THE EXERCISE =
Switch "screenshot" to "image" in the data starting at the line containing "Task: Open the Visit Info tab" and ending at the line containing "The width and". Give back only those lines, with everything else left unchanged.

PROVIDED RECORDS =
※
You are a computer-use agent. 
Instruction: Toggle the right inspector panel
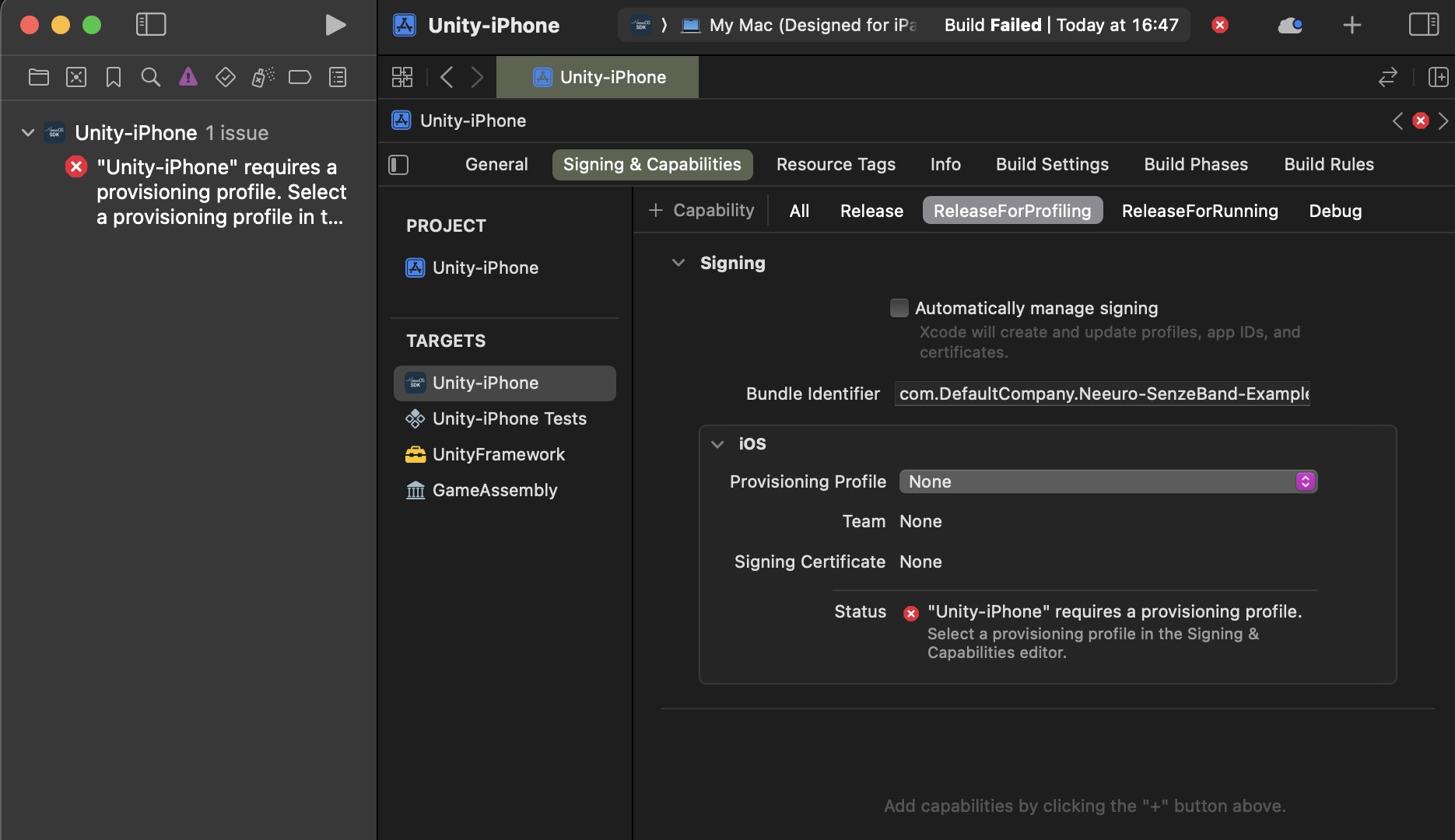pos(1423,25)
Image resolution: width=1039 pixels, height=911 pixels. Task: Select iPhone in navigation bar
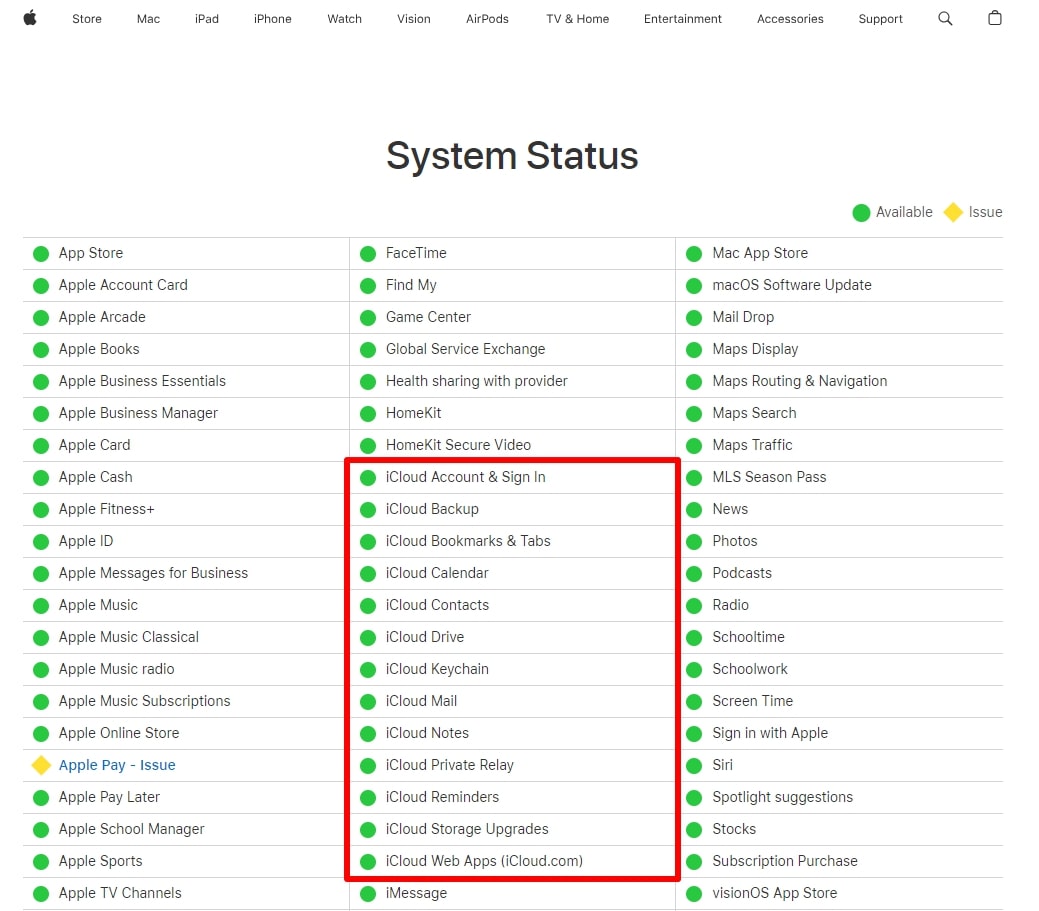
※
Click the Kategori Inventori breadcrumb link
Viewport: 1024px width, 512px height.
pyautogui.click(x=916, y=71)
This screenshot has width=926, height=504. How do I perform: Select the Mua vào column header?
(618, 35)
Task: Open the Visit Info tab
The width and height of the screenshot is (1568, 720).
※
RESPONSE FOR THIS EXERCISE =
Task: Open the Visit Info tab
The width and height of the image is (1568, 720).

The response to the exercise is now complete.